Чутко прислушиваются детские уши к голосам, поющим такие песни. Бывало, только что заслышит утреннею зарей в какой-нибудь мещанской хоромине спящий ребенок, как идет Маслиха и поет, сейчас же принимается будить мать:

– Маменька! Встань-ка; пусти меня изблизи поглядеть, как бабушка Маслиха песни про Страшный суд играет…

Но мать слишком разморена домашнею суматохой прошлого вечера, и потому она, как бы приветствуя сына подзатыльником с этим так прелестно рассветающим утром, говорит ему впросонье:

– Змей! Отвяжись. Когда ты матери уснуть дашь?

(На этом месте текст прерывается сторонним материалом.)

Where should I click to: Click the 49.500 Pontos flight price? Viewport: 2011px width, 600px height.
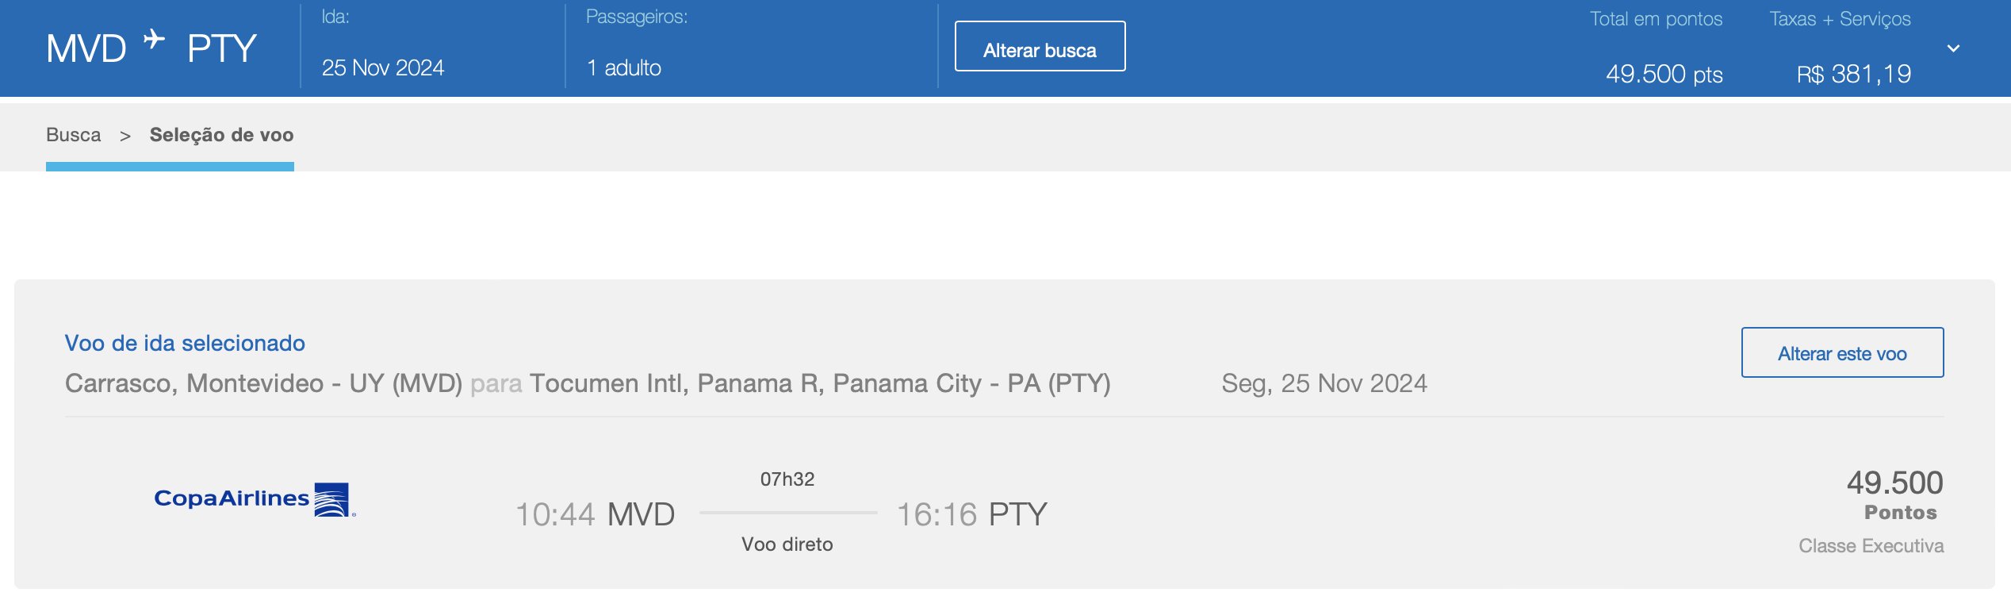pyautogui.click(x=1894, y=494)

И, повторяя подзатыльник на повторяемую просьбу отпустить на улицу, мать уже совсем во сне продолжает:

– А! Ты хочешь изблизи посмотреть, как Маслиха поет? Отсюда рази не слышишь, как она разливается? Ты, может, пощупать ее песни не хочешь ли?..

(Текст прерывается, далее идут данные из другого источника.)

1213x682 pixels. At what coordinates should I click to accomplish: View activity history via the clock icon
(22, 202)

Бедная! В своем полусне старушечий голос Маслихи она сочла за звонкий голос работницы Марфы с соседнего постоялого двора, а слова ребенка ей показались за убедительные просьбы мужа отпустить его с супружеского ложа для того, чтобы хоть одним глазком взглянуть на нее, как эта молодая франтовитая солдатка, отгоняя в стадо хозяйских коров, поет громкую песню, подмигивает ему, городскому торговцу, мещанину Ивану Кривошапкину, и шепчет:

– Полно тебе, мещанин Иван Кривошапкин, с старой женой на мягкой постели спать! Обежал бы ты, соседушко, Иван Кривошапкин, по огородним задам во чисто поле, куда я коров гоню. Там тебе, милый сосед, я такое бы слово сказала, какое не в пример бы тебе слаще всех жениных слов показалось…

А Маслиха между тем всею, так сказать, грудью пышет:

Звезды с неба упадают, Вихри по земли бушуют, Змеи огненны стремятся, На людскую злую гибель. Гой! Где же спасусь Я, человек?..

И тихо встает ребенок с материнской постели. Дрожа покидает он эту постель, опасаясь получить в будущем третий подзатыльник за самовольную отлучку с нее, дрожа выбегает на улицу, которую торговкино пенье кажет ему всю наполненную седмиглавыми змеями, из которых торчат огненные шипящие языки, и нет ни одного самого тайного уголка на всей улице, где бы можно было укрыться от их насмерть обжигающего мученья…

– Что, миленький, вскочил уж? – спрашивает Маслиха ребенка. – Хорошо это, соколик, рано вставать, особенно мальчикам. Словно ты теперь у меня какая ранняя птичка. На-ка тебе грушку пареную, съешь, золотой!

– Ты, бабушка, лучше песню играй, – отвечают ребятенки, которых собралась уже около старухи значительная кучка, – мы за тобой пойдем, слушать будем, какой он такой Страшный суд, а груш нам не надо.

– Ну вот, может, коврижечки пеклеванной не хотите ли? Тепленькие еще коврижечки-то у меня – сласть!

– Не хотим и коврижечки, – настоятельно отказывались птенцы. – Играй лучше.

И, послушная ребячьим просьбам, Маслиха продолжала свою картинную песню о Страшном суде, научая маленьких ребяток ее страшными казнями бояться и убегать злого, творить вместо этого неуклонно одни только добрые дела, и мальчишки, в свою очередь, послушно шли за нею на дальний базар, где и ютились около нее до тех пор, пока их желудки не запрашивали обычного молочного кулеша из желтого пшена.

– Как это им только не надоест эта Маслиха? – удивлялись отцы и матери, встрянувшись про давно улетевших вслед за торговкой ребят. – Уж на что нам дома делов много, а и то мы все песни ее наизусть выучили, а они и дома жужжат их и за ней, кроме того, аккурат каждый день бегают.

Но не только малые ребята, а даже и многие взрослые очень веселились Маслихиными певучими походами от ее избушки к базару.

– Истинно, что не иначе, как она, – разговаривали про старуху седые грамотеи-мещане, – в старинные времена святые пророки по стогнам градов ходили, обличая разврат душ, загрубелых в грехах окаянных…

– Вот так бабушка! – звонко горланили про певицу мальчуганы, посасывая подаренные ею груши и попрыгивая по-сорочьему через ножку. – Добрее родной бабки Маслиха-то у нас! Тут же мы теперича, кулешка у маменьки похлебамши, к ее внучатам на огород играть побежим.